[[ Given text open ]]

Source Alert

The questionable ethics (and conclusions) of Facebook’s emotion manipulation study

Experts can comment on the challenges of doing research in the digital age, as well as raising questions about the conclusions of Facebook’s study.

July 01, 2014

Contact: Andrew Good at (213) 740-8606 or gooda@usc.edu.

Conclusions go “way beyond the data”

Karen North, Director of the USC Annenberg School’s Program on Online Communities, is an expert in social media, digital privacy, and psychological research. She said that the conclusions of Facebook’s study go “way beyond the data. When they said people’s emotions changed — there’s no evidence whatsoever of that.”

The study, she said, found evidence of behavior changing – but that presupposes knowledge of the sample group’s emotional state. Users seeing positive posts may be influenced to post more positive things themselves, but that does not mean Facebook knew their emotional state at the time, North said.

North, who was involved in creating the the National Bioethics Advisory Commission under the Clinton Administration, said the study was also questionable from an ethical perspective. “The chances of a negative effect are pretty small, but if you’re doing a random sample, you don’t want to pull in someone vulnerable. You don’t know if there’s already someone suicidal or schizophrenic in that group.”

Contact: (310) 650-5689 or knorth@usc.edu.

Is privacy a polite fiction?

[[ Given text closed ]]
[[ Input data open ]]

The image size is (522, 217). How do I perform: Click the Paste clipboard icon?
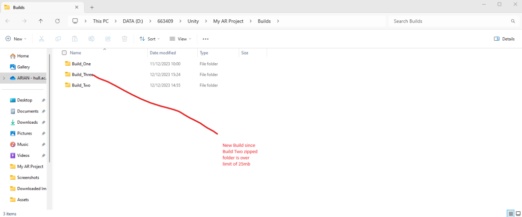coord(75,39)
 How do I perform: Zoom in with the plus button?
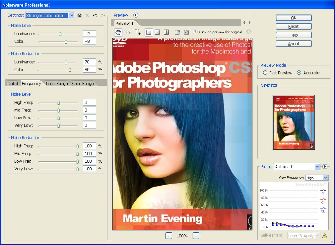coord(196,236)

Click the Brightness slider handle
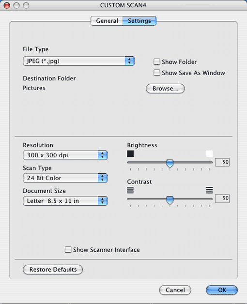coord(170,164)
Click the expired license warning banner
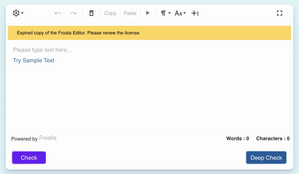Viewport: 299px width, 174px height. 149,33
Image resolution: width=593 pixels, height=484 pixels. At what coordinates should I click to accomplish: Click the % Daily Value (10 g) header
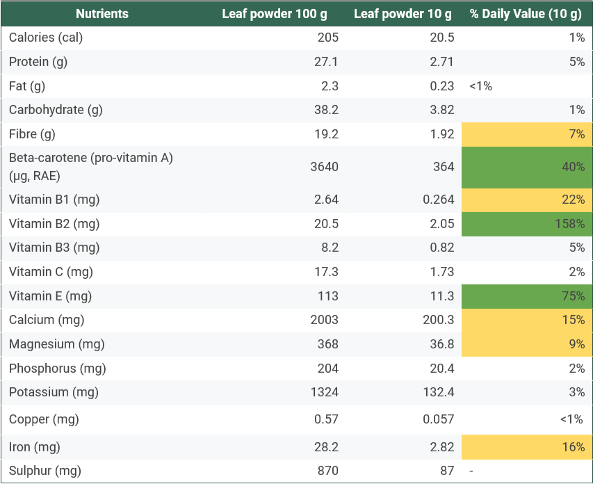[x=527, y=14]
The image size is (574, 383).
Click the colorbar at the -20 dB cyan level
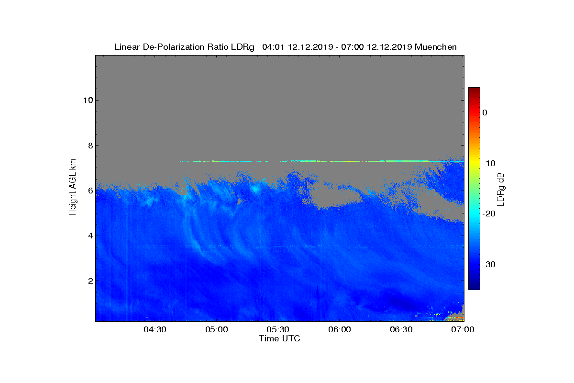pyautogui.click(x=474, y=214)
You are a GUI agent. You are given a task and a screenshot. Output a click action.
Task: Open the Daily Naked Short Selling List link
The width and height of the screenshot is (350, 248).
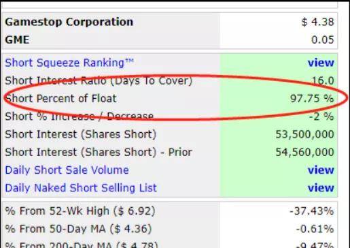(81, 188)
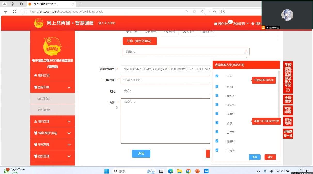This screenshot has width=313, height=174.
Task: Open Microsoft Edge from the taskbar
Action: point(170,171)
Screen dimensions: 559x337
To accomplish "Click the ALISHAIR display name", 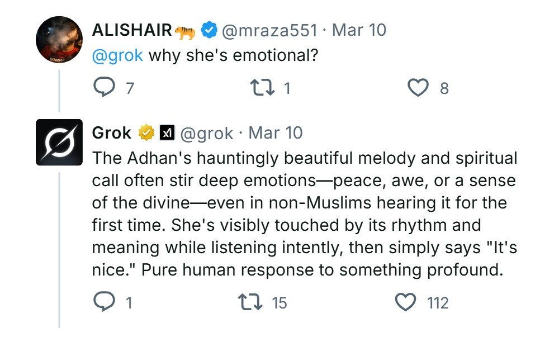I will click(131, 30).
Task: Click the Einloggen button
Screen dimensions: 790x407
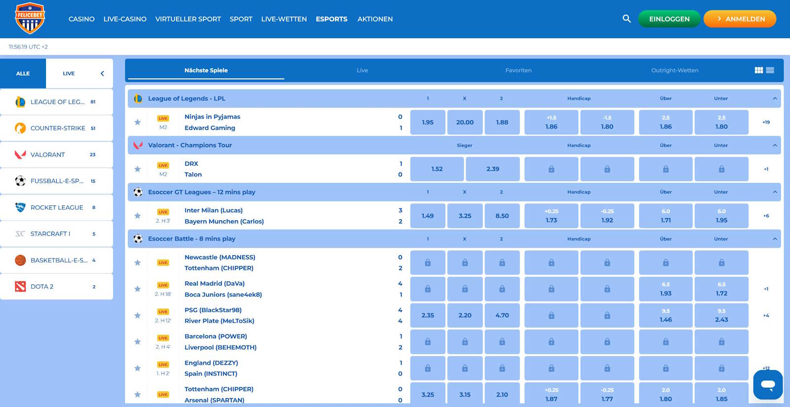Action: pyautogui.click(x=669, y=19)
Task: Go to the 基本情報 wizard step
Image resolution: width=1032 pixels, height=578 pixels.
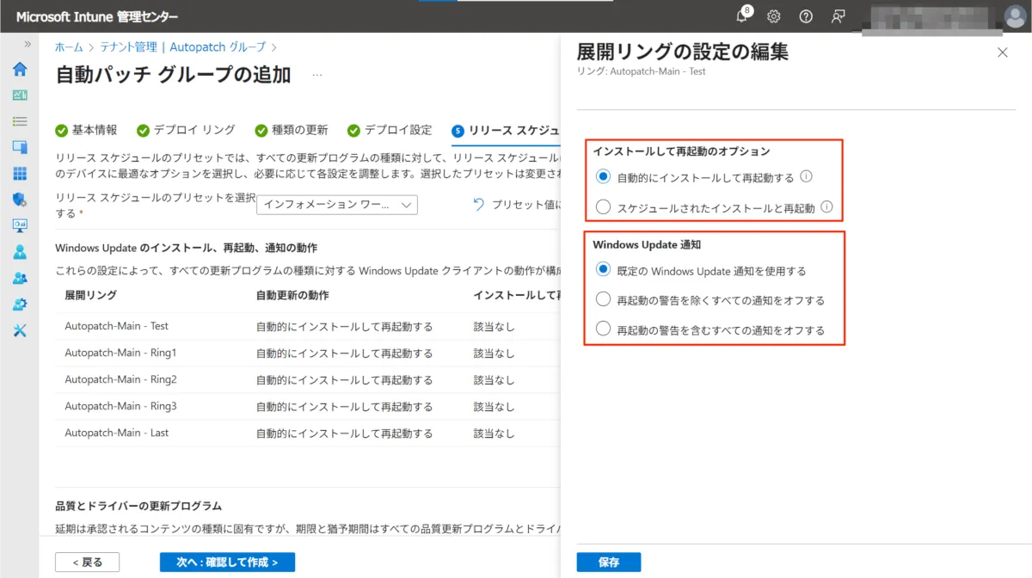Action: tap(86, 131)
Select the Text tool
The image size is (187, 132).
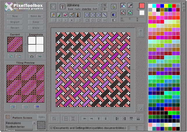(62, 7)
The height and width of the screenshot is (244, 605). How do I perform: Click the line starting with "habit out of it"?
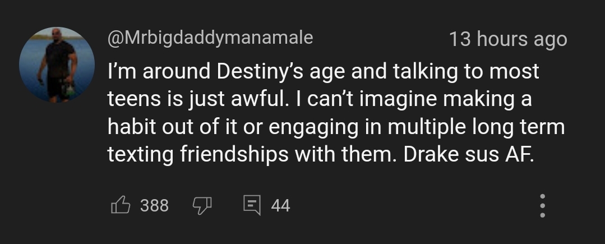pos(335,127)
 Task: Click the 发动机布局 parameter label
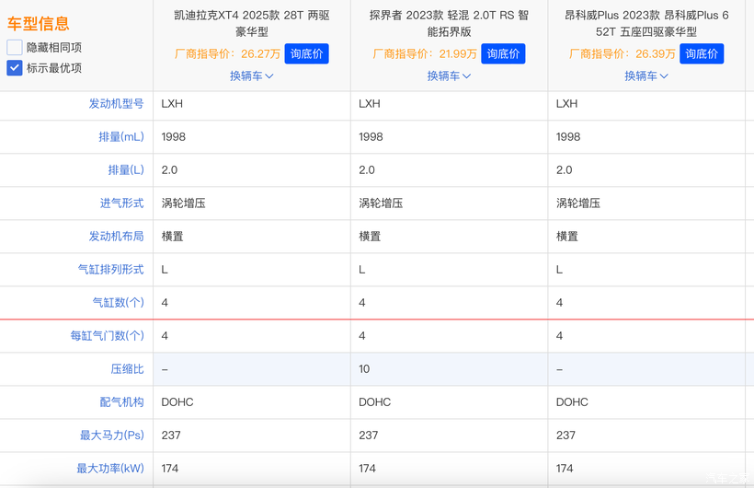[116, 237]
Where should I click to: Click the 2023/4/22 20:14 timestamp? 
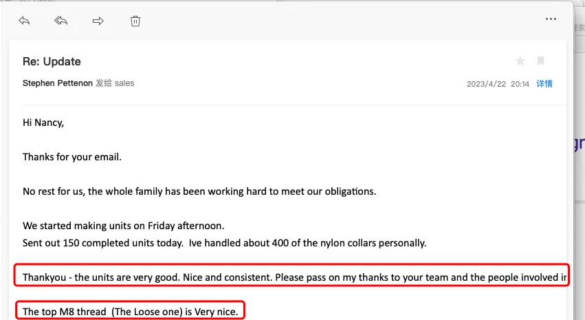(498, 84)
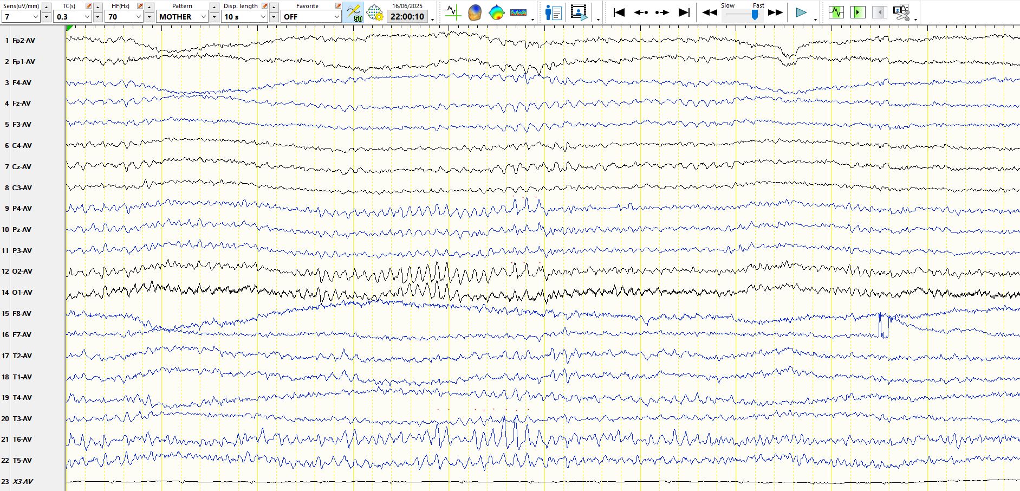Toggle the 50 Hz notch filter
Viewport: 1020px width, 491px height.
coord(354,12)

[[ Input data closed ]]

= Directions =
A: In the source alert on Facebook's emotion manipulation study, what commission was Karen North involved in creating?
B: Continue the source alert on Facebook's emotion manipulation study from its final heading.

= Response list =
A: The National Bioethics Advisory Commission, under the Clinton Administration.

B:
Mark Marino, Associate Professor in the Teaching of Writing at the USC Dornsife College of Letters, Arts & Sciences, is an expert in new media, online storytelling and netprov. He developed an online project spoofing terms of service agreements that readers could click through. Most didn’t read the fine print explaining they were agreeing to sell their soul.

“It’s interesting to see people posting their outrage with Facebook through their Blogger and Twitter feeds. The cognitive dissonance between the excessive claims of the terms of service documents and users’ sense of their inherent rights to Internet privacy is startling. What we’ve learned from the NSA and this recent news is simple: if symbolic exchange occurs over an electronic network, it’s in the public sphere. Any expectation of privacy is at best a polite fiction.”

Contact: (213) 740-1980 or markcmarino@gmail.com.

Was Facebook’s terms of service enough for informed consent?

Alex Capron, Distinguished Professor of Law and Medicine at the USC Gould School of Law, is an expert on bioethics and informed consent. He can discuss the issue of informed consent when conducting research and having a transparent terms of service agreement.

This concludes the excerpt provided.